┌─ PAGE TEXT

\chapter[LIE: Classification of Lie algebras]%
{LIE: Functions for the classification of real n-dimensional Lie algebras}
\label{LIE}
\typeout{{LIE: Functions for the classification of real n-dimensional
Lie algebras}}
{\footnotesize
\begin{center}
Carsten and Franziska Sch\"obel\\
The Leipzig University, Computer Science Department \\
Augustusplatz 10/11, \\
O-7010 Leipzig, Germany \\[0.05in]
e--mail: cschoeb@aix550.informatik.uni-leipzig.de
\end{center}
}
\ttindex{LIE}
{\bf LIE} is a package of functions for the classification of real
n-dimensional Lie algebras. It consists of two modules: {\bf liendmc1}
and {\bf lie1234}.
\section{liendmc1}
With the help of the functions in this module real n-dimensional Lie
algebras $L$ with a derived algebra $L^{(1)}$ of dimension 1 can be
classified. $L$ has to be defined by its structure constants
$c_{ij}^k$ in the basis $\{X_1,\ldots,X_n\}$ with
$[X_i,X_j]=c_{ij}^k X_k$. The user must define an ARRAY
LIENSTRUCIN($n,n,n$) with n being
the dimension of the Lie algebra $L$. The structure constants
LIENSTRUCIN($i,j,k$):=$c_{ij}^k$ for $i<j$ should be given. Then the
procedure LIENDIMCOM1 can be called. Its syntax is:\ttindex{LIENDIMCOM1}
\begin{verbatim}
LIENDIMCOM1(<number>).

└─
┌─ RECORDED INFORMATION

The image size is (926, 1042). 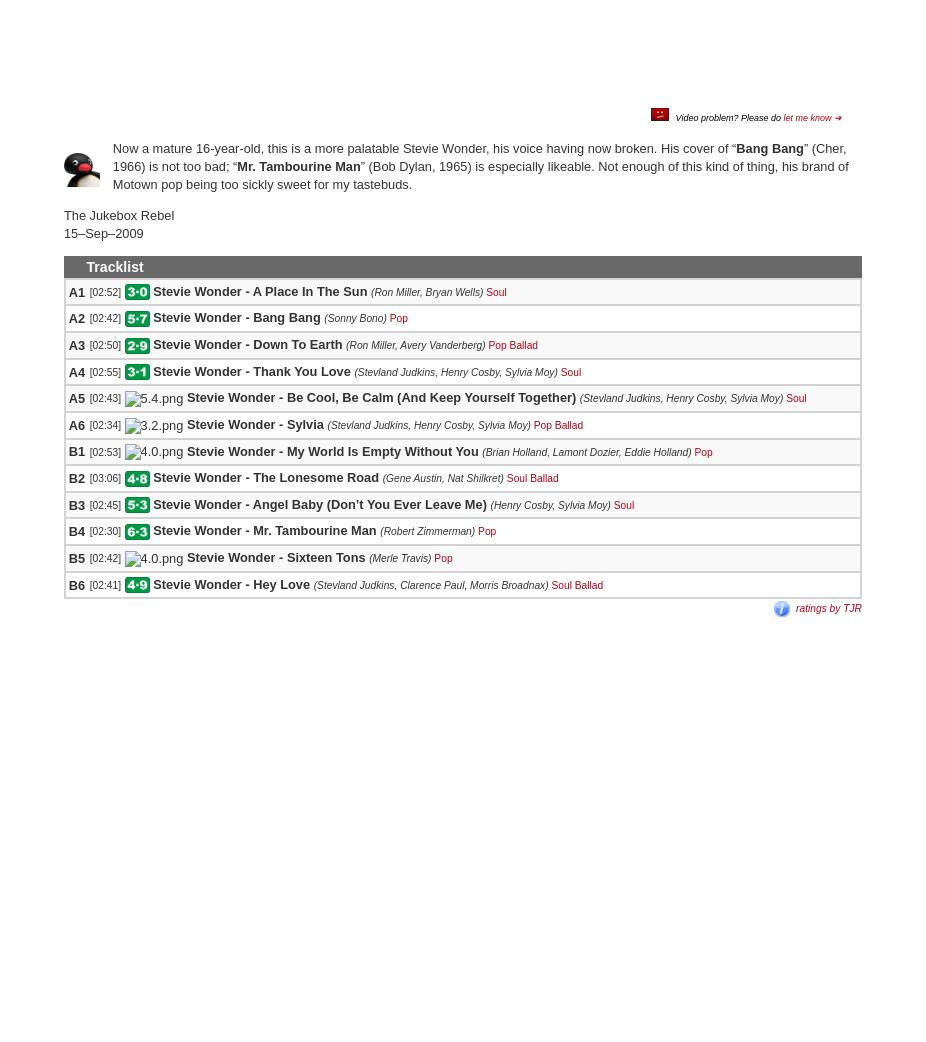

└─

▸ SHORT TASK 1
Answer these questions using the LIE package documentation:
(a) Which two modules make up LIE?
(b) Which array must the user define, and what does n stand for in it?
(c) Which procedure can be called once the structure constants are given?
▸ SHORT TASK 2
Write the next part of the LIE package documentation, picking up after its last line.

▸ FINAL ANSWER 1
(a) liendmc1 and lie1234.
(b) LIENSTRUCIN(n,n,n), where n is the dimension of the Lie algebra L.
(c) LIENDIMCOM1.

▸ FINAL ANSWER 2
\end{verbatim}
{\tt <number>} corresponds to the dimension $n$. The procedure simplifies
the structure of $L$ performing real linear transformations. The returned
value is a list of the form
\begin{verbatim}
(i) {LIE_ALGEBRA(2),COMMUTATIVE(n-2)} or
(ii) {HEISENBERG(k),COMMUTATIVE(n-k)}
\end{verbatim}
with $3\leq k\leq n$, $k$ odd.
The returned list is also stored as\ttindex{LIE\_LIST}{\tt
LIE\_LIST}. The matrix LIENTRANS gives the transformation from the
given basis $\{X_1,\ldots ,X_n\}$ into the standard basis
$\{Y_1,\ldots ,Y_n\}$: $Y_j=($LIENTRANS$)_j^k X_k$.
\section{lie1234}
This part of the package classifies real low-dimensional Lie algebras $L$
of the dimension $n:={\rm dim}\,L=1,2,3,4$. $L$ is also given by its
structure constants $c_{ij}^k$ in the basis $\{X_1,\ldots,X_n\}$ with
$[X_i,X_j]=c_{ij}^k X_k$. An ARRAY
LIESTRIN($n,n,n$) has to be defined and LIESTRIN($i,j,k$):=$c_{ij}^k$ for
$i<j$ should be given. Then the procedure LIECLASS can be performed
whose syntax is:\ttindex{LIECLASS}
\begin{verbatim}
LIECLASS(<number>).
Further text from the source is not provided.